While significant progress has been made in most aspects of the original BICCN infrastructure vision, much work remains and is continuing with new BICAN activities. The resources developed through the BICCN have been the result of active collaborations between data generators, analysts, informaticians, and software developers, and the ultimately desired data ecosystem will support data collection, quantification, and a mapping framework for managing data and information across diverse repositories. This ecoystem should maintain consistent data description standards that describe and facilitate best FAIR practices for community use of multimodal single-cell data and its content. From early in the consortium’s activities, requirements for FAIR data management were identified; however, the goal of building a foundational community resource for housing single-cell centered data content in the brain is still a work in progress.

An important component of full data integration is the spatial mapping of data enabling users to search by spatial location for data of interest, and common coordinate frameworks for mapping must be in place. There has been general community acceptance of the Allen Mouse Brain Common Coordinate Framework (CCFv3) with several tools now available for pinning specimen level or registering and aligning spatial sections or volumes. Components are now in place for a fully searchable and spatially resolved database, although there remains engineering work to incorporate these into a functional application. Gaps also remain in the BICCN infrastructure. The BCDC data catalog offers an entry point to each project and dataset, yet specimen-level search and access enumerating regional or nuclei-level search is not at present universally available. Further, while the data archives are all capable of accepting and managing large data volumes, and many tools are available for accessing relevant data, the workflow is not yet fully interoperable and there are still inconsistent metadata standards across modalities. This is particularly challenging for users of multimodality data types such as Patch-seq where the associated data types, transcriptomic, morphology, and electrophysiology are stored in different archives.

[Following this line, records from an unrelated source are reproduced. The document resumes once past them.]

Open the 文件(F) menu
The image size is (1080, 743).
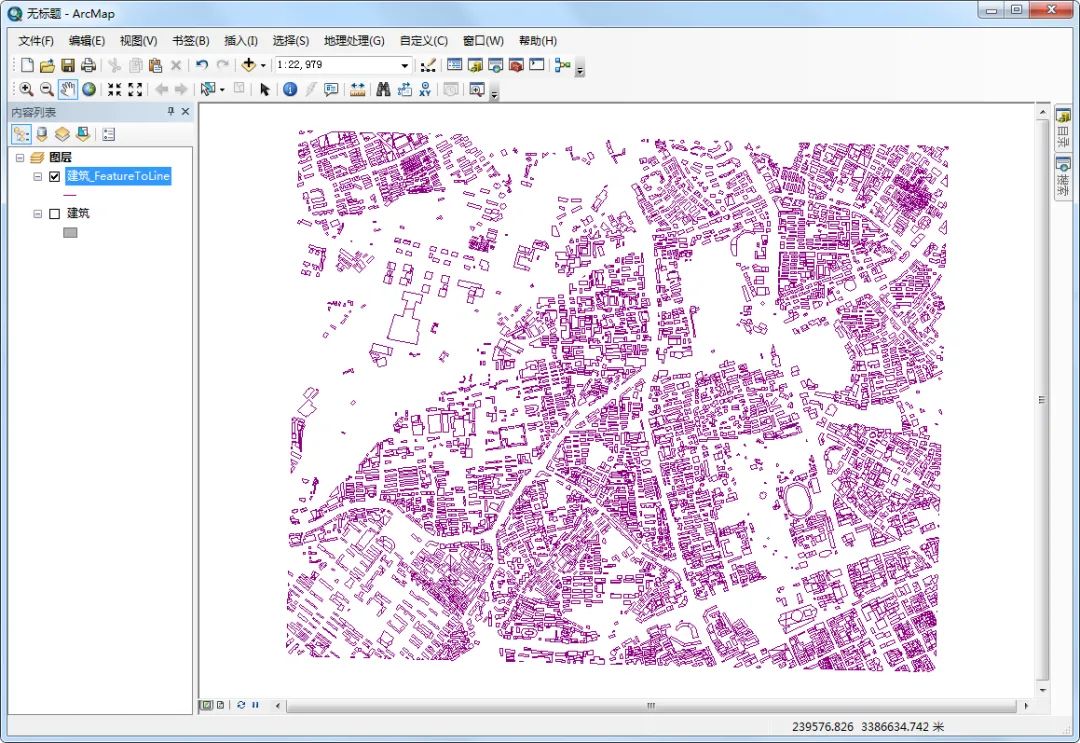click(36, 41)
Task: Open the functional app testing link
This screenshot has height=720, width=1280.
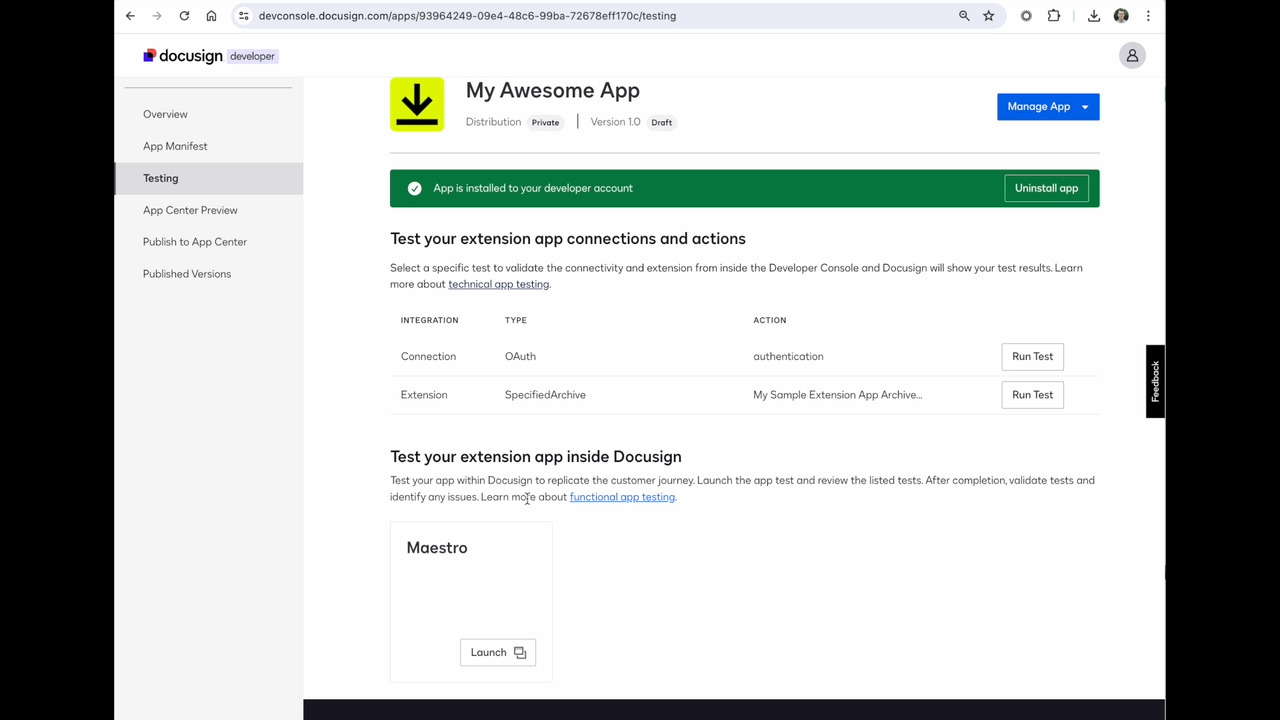Action: 622,497

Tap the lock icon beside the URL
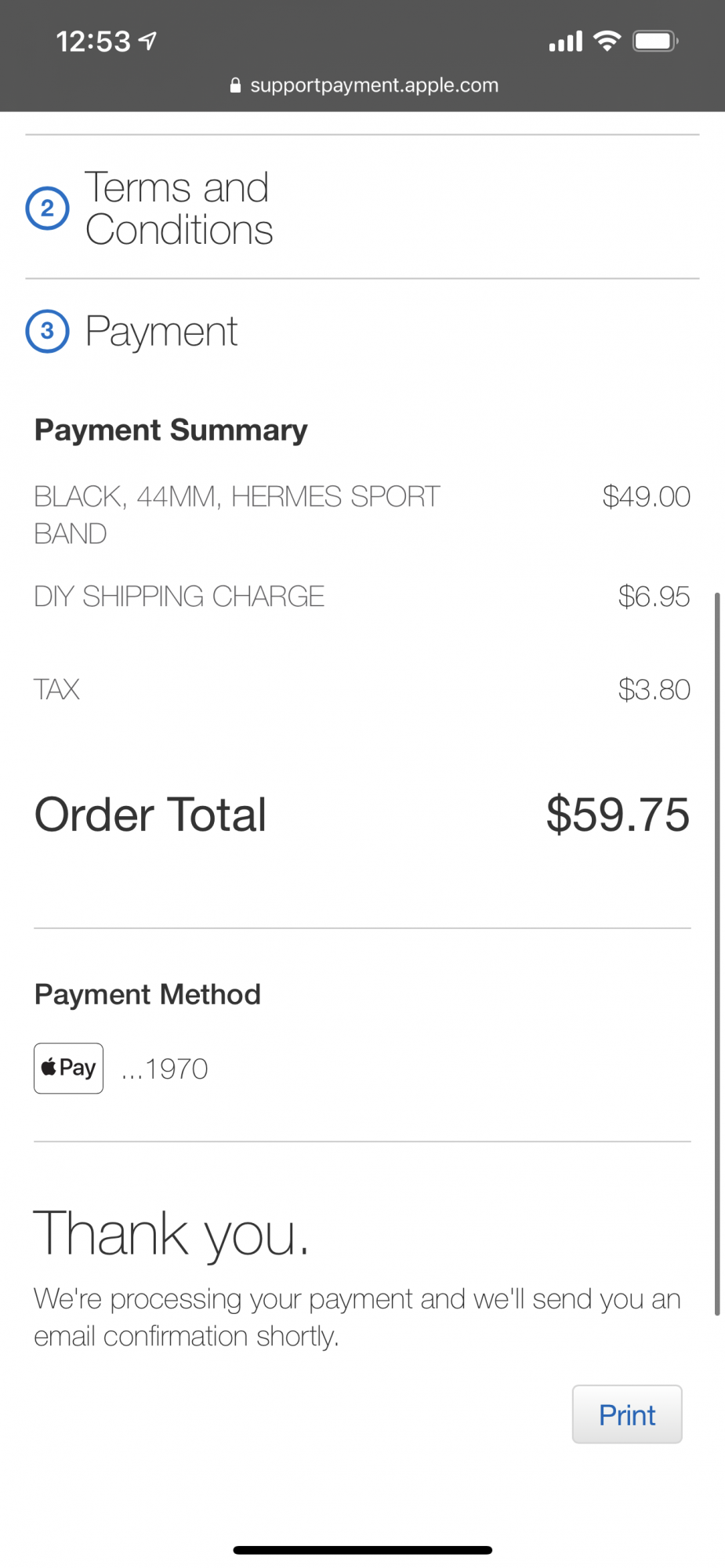tap(235, 85)
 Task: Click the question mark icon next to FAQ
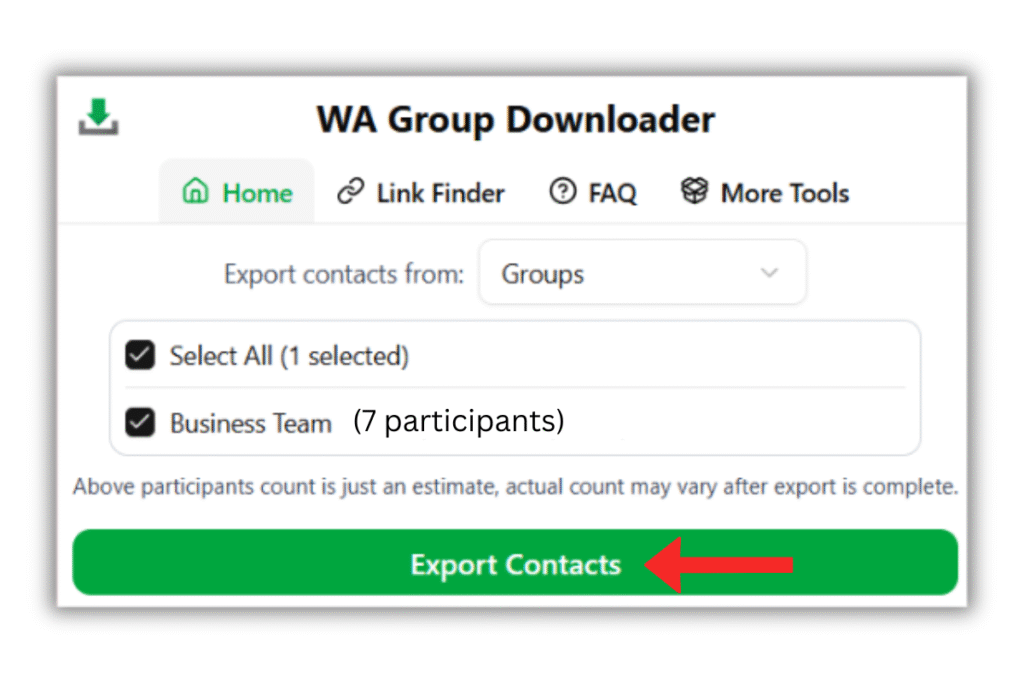point(563,192)
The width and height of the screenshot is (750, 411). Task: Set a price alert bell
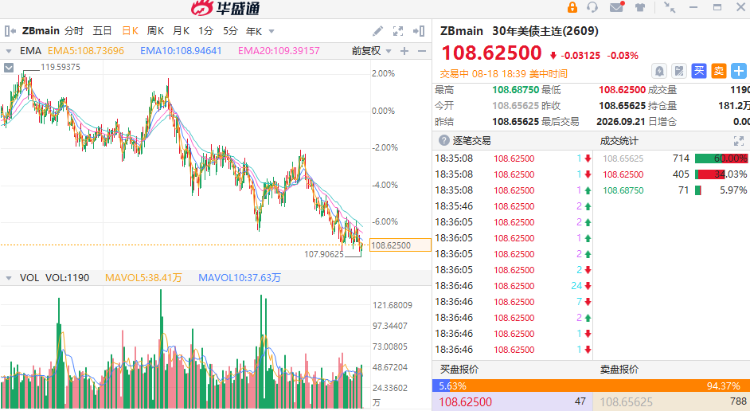point(659,71)
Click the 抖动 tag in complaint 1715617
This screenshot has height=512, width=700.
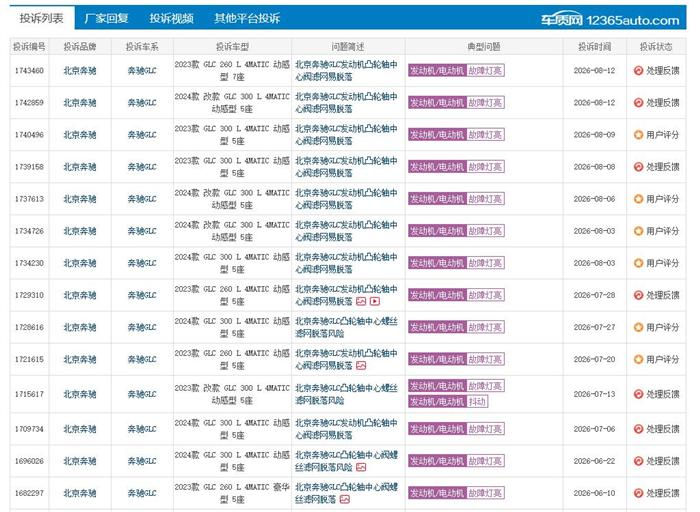[477, 402]
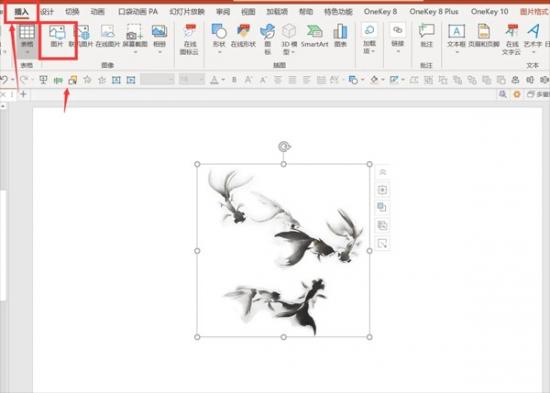Click the 3D 模型 icon
This screenshot has height=393, width=550.
coord(289,39)
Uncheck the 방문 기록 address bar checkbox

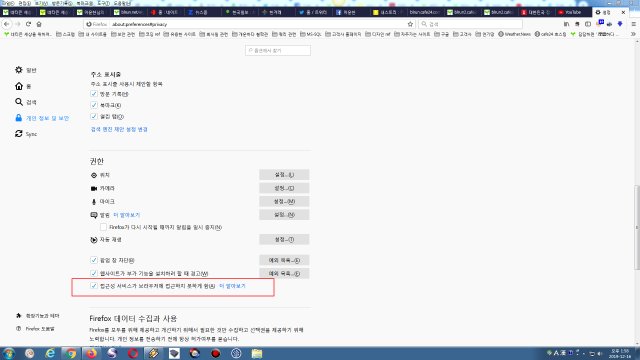(x=94, y=94)
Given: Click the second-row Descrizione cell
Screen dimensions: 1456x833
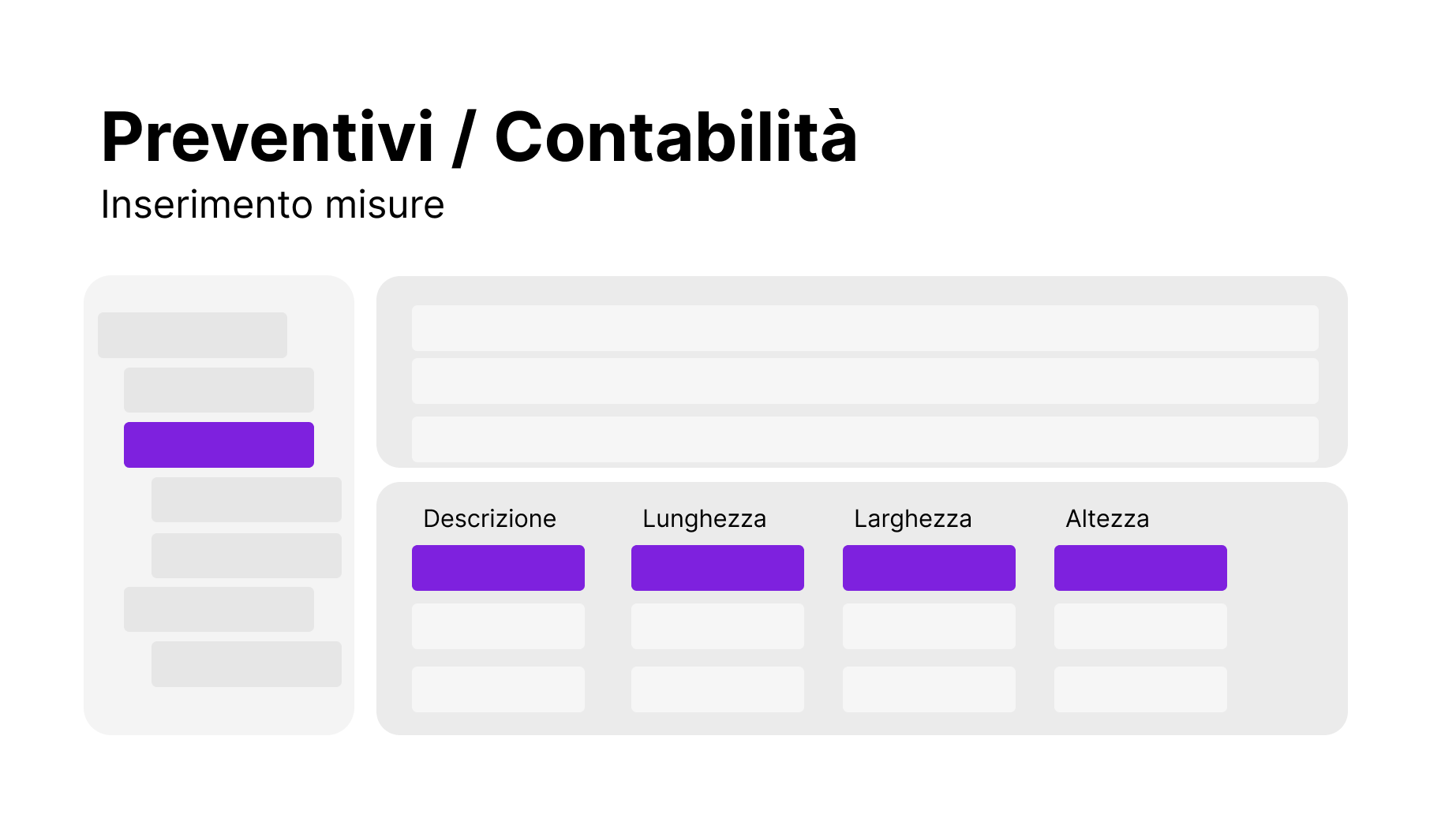Looking at the screenshot, I should tap(498, 626).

BICCN data represent unprecedented coverage describing the cell type landscape of the mammalian brain, and the stage is now set for completing the BRAIN Initiative 2025 [37] vision of large-scale profiling of the human brain including diversity and development. This new phase, commenced in Fall 2022, is the BICAN [5] and is the extension of the groundwork set by the BICCN. The extension of BICCN to BICAN is essential to understand which cell types are unique to humans and to identify precise relationships with cell types of the mouse and NHP. BICAN presents novel challenges of human tissue management and sample selection, the need for improved standardization of sequencing and mapping, and establishment of a more integrated neuroinformatics framework. BICAN will also present major challenges in establishing standard protocols, mapping, and annotation, but much work can be leveraged from BICCN ecosystem. The neuroinformatics work of the BICAN initiative calls for standardized sequencing and tissue selection, and for the creation of an integrated knowledge base for the community [70].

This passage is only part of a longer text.